Among the lines below, restate word for word only those from the line with "1034x800 pixels." through the line with "Given: Click the Users section label", with both end lines kept.

(Supplied data Opens)

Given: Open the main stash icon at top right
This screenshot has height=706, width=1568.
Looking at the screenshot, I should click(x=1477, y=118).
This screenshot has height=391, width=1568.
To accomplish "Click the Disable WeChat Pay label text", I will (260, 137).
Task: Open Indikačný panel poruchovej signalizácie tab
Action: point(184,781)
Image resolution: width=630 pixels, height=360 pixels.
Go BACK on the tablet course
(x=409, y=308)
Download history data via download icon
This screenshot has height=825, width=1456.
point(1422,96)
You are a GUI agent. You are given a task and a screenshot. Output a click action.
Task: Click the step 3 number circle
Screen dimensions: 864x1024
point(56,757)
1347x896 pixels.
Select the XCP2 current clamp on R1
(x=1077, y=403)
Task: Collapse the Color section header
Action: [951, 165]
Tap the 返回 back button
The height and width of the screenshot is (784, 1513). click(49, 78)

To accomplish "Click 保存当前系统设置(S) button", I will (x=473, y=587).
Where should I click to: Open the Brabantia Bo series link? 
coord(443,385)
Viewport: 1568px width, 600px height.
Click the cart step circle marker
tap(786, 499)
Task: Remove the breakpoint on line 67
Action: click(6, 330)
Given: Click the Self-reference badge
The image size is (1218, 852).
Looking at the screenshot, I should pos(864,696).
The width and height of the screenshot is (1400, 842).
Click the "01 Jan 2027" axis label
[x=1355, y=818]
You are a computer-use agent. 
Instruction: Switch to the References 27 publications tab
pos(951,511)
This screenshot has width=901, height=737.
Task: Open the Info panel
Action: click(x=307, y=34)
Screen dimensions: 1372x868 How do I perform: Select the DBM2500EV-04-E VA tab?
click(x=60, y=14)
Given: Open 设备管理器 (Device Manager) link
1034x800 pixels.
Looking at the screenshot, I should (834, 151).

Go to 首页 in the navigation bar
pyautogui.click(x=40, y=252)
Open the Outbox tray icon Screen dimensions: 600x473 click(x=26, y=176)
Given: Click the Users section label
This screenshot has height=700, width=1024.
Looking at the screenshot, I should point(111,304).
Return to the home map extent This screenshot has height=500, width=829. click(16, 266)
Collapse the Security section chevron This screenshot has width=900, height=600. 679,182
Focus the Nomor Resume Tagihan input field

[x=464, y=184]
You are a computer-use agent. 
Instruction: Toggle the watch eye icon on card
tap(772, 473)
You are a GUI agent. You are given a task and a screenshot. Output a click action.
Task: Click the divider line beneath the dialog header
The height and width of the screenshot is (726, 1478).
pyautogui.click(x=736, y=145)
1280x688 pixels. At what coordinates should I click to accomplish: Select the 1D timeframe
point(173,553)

(Supplied data Closes)

## Answer
1034x800 pixels.
Looking at the screenshot, I should (834, 151).

Go to 首页 in the navigation bar
pyautogui.click(x=40, y=252)
Open the Outbox tray icon Screen dimensions: 600x473 click(x=26, y=176)
Given: Click the Users section label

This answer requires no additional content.